**RECORDS TO PROCESS**

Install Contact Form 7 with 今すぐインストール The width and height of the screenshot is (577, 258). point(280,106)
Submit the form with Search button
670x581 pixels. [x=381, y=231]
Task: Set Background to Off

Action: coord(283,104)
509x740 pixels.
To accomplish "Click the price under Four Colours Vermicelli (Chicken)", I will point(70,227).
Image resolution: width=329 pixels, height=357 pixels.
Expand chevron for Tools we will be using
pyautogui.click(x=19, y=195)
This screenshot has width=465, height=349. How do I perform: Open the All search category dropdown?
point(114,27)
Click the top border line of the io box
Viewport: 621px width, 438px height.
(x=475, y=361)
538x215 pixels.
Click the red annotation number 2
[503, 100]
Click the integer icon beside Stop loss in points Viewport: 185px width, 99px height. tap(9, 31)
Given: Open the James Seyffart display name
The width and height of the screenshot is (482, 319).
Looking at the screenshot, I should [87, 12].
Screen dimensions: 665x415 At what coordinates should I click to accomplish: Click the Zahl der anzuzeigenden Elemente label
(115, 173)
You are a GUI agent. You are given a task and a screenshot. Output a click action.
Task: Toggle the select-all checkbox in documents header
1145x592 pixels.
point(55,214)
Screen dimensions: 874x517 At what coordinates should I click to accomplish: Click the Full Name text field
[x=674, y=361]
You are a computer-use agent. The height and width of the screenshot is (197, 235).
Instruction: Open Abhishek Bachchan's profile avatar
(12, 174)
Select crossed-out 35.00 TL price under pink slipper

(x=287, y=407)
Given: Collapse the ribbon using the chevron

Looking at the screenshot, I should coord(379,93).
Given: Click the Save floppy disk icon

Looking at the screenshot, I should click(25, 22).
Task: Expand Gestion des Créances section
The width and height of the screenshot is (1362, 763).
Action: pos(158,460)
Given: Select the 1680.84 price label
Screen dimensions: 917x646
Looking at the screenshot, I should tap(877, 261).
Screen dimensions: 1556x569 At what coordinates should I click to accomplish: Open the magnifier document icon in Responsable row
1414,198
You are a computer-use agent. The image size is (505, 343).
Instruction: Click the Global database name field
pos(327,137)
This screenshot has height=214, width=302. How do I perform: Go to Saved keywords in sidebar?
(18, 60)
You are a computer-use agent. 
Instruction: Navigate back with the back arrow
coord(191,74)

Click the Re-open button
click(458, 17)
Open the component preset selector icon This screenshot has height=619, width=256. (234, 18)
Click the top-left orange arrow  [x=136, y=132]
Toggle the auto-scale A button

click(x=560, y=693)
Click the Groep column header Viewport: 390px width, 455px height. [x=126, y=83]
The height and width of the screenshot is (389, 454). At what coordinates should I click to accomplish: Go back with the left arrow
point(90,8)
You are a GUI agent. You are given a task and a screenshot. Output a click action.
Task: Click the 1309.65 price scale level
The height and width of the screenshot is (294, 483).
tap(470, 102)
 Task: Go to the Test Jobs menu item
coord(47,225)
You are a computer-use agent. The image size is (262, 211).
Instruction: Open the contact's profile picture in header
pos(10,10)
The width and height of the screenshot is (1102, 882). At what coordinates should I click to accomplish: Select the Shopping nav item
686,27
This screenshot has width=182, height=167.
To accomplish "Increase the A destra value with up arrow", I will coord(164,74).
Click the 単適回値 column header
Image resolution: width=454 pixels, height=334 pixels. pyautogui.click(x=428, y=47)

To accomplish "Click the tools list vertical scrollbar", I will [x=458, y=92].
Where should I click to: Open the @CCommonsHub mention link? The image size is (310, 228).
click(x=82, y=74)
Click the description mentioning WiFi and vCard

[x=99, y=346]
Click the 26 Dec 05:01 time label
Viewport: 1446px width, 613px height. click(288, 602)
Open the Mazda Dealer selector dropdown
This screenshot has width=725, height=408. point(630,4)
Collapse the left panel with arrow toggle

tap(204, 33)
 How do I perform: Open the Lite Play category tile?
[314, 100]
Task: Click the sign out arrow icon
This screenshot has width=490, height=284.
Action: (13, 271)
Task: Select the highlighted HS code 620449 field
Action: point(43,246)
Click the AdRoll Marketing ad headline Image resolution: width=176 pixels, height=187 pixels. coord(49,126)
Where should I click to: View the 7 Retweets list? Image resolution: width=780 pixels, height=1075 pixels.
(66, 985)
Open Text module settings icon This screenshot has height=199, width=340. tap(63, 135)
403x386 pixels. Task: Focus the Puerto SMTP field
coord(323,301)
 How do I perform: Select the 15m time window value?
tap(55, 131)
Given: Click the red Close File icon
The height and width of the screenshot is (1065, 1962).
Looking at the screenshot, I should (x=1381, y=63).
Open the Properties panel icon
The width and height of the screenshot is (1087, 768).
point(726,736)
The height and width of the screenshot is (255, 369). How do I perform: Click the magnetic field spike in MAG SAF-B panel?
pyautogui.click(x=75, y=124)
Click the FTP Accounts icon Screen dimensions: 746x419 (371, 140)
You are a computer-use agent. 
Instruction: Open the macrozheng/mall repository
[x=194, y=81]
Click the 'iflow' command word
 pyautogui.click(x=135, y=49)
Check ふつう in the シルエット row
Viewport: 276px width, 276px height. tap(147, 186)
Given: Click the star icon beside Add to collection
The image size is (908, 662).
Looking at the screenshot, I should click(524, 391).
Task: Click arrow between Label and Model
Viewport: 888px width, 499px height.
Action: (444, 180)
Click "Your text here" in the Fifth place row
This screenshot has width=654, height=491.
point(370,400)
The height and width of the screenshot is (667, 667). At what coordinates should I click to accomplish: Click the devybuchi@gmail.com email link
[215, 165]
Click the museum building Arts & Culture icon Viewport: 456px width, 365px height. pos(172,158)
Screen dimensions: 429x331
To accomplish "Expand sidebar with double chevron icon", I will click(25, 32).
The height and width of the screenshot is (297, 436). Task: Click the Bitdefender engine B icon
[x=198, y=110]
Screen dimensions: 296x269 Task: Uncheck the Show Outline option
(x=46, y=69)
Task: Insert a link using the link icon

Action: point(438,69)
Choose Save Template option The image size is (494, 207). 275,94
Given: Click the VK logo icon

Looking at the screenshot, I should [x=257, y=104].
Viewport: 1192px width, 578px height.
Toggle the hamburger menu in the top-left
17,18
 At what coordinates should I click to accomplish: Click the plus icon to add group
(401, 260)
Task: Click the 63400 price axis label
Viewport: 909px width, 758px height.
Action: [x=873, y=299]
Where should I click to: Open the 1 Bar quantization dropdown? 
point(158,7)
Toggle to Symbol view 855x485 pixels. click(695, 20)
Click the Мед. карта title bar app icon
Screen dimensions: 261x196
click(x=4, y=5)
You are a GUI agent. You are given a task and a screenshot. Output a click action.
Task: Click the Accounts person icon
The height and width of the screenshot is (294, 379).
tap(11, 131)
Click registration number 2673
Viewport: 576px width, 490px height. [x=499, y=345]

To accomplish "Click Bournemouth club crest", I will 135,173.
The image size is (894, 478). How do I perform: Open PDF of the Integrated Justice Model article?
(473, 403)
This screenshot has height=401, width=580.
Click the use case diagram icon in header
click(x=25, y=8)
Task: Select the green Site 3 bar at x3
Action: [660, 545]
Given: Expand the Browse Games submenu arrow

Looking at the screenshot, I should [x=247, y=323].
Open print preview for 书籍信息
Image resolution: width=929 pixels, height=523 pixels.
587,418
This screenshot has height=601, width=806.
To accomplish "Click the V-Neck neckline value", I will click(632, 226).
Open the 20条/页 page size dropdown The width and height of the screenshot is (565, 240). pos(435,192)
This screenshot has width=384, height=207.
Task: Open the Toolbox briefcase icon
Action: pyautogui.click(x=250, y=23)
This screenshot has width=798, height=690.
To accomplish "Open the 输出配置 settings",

**DIRECTIONS**
Counting only lines that contain the string "beside", say how many appear in the listing above, with the number as the entire reply.

**YOUR RESPONSE**
2